You should still have a reason to go see and bill a patient. If you’re as efficient and quick as you said, did you really have to go in and charge the patient to get the job done? Could you have just discussed with nursing? I’ve made it by with mostly doing only admissions on call weekends + seeing a d/c or sick patient for follow up as needed. Otherwise they are mostly fine. Doesn’t mean you can’t do it, but was just my opinion.

I think a main reason I said that in your case was that you are being paid a flat rate. So why not just see the admissions and triage any follow ups? You have no financial incentive to see everyone from what you said. So why work harder for the same money?

Theoretically you can get in trouble or denied for over billing. For instance, If your PCP told you to come in every week or even every month for no reason, your insurance would get upset and so would you for all the charges. Once IRF patients are stable then the concept is similar. Patients don’t like getting a charge for some random Doc they never saw before stick their head in the door for a few minutes. Insurance companies also may not pay for it unless you had a good justification to see them.
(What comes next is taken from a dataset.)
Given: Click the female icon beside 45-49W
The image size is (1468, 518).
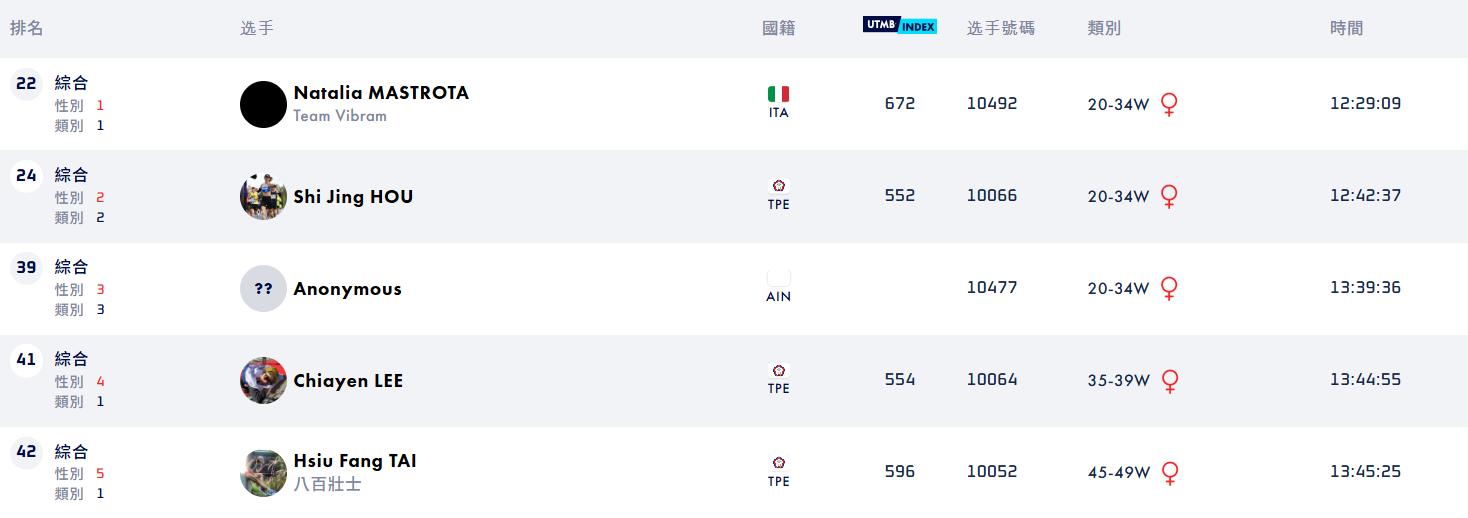Looking at the screenshot, I should click(x=1168, y=472).
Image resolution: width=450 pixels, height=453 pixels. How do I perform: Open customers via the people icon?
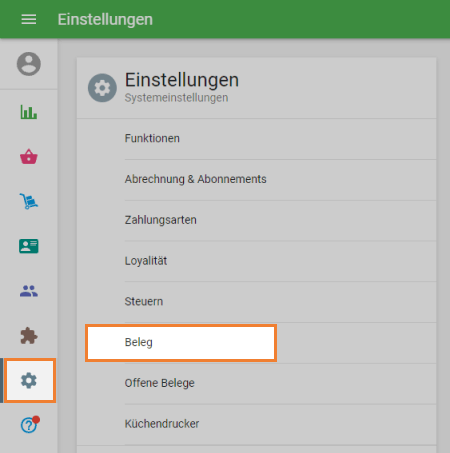pyautogui.click(x=29, y=291)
As a covering doc, you are probably not going to get in any trouble if you round Sat/Sun. You will probably never even know about any insurance denials since you aren’t collecting. On another standpoint, you may also be setting up your partner to not see anyone not necessary on Monday since they were billed all weekend. That could hurt your partners WRVUs.
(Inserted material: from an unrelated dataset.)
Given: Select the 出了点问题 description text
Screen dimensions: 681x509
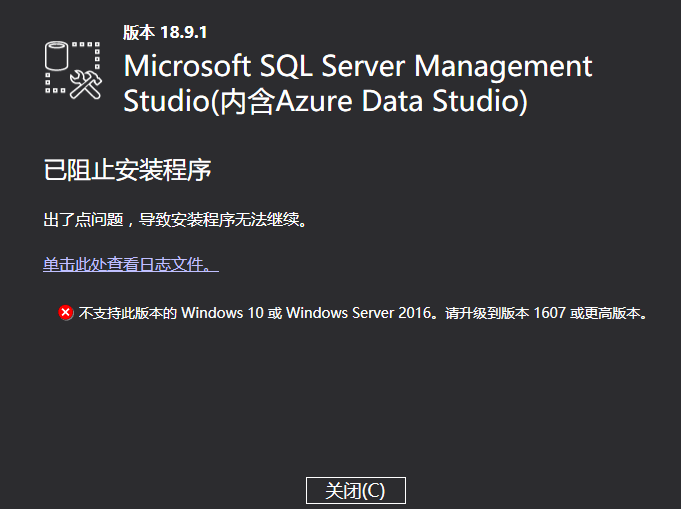Looking at the screenshot, I should (83, 219).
If you work somewhere that has a policy that every patient needs to be seen 7 days a week then ignore the above. The hospital takes any liability.
I think you may have been directing your answer towards me although it was a different poster asking why not grind it out. Just for the resident’s learning I agree with everything @DMBandFan86 says here. The gig will pay me a flat rate and require me to see patients every day, even though it isn’t 100% necessary. If the requirement of seeing patients every day wasn’t there then I’d do exactly what DMB said.